Gavin definitely does not feel the same way. His facial expression gives an illusion of pleasantness, but knowing him as well as I do, I can tell that he wants nothing more than to get the hell out of here. Jackson doesn’t look like he’s loving the place, but he’s definitely more interested than Gavin.
“So can you tell us how it works?” he asks Firehorse. “Living here?”
“Certainly!” Firehorse shepherds us toward benches made out of halved trees that surround the fire pit. “It’s simple, really. Everyone at the Haven understands that our world is corrupt and ready to implode, and that the best thing we can do for ourselves is to make our own community, to reject the society we don’t want to emulate. We need to be cleansed from the oppressions of society. Need to let our bodies and minds recover from the toxins. Our ancestors lived off the land, and we can do it, too.”
“What about these buildings?” Gavin gestures to one of the metal shacks. “Making something out of metal isn’t exactly ‘living off the land.’ ”
Firehorse’s beaming smile doesn’t even falter.
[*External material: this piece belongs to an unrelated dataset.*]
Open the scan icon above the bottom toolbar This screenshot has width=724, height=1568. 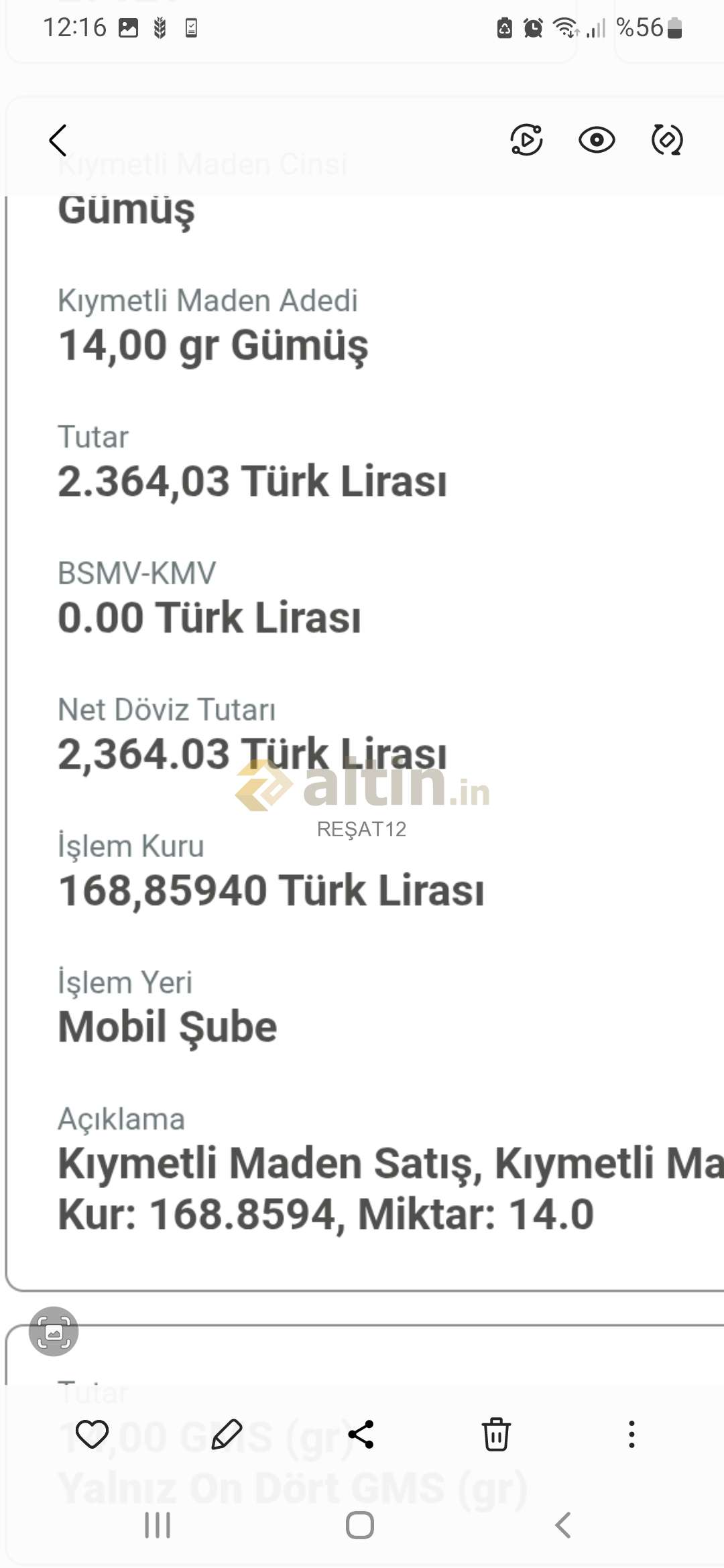click(x=54, y=1331)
He’s definitely in his element, explaining all this to us. “No, these are not from the land. They had been discarded in our wilderness, and we repurposed them. Isn’t that better than leaving them where they were, to pollute the environment?” He pauses for a small chuckle. “But I know some of these issues are hard to grasp, when schools are only teaching you the government’s agenda these days.”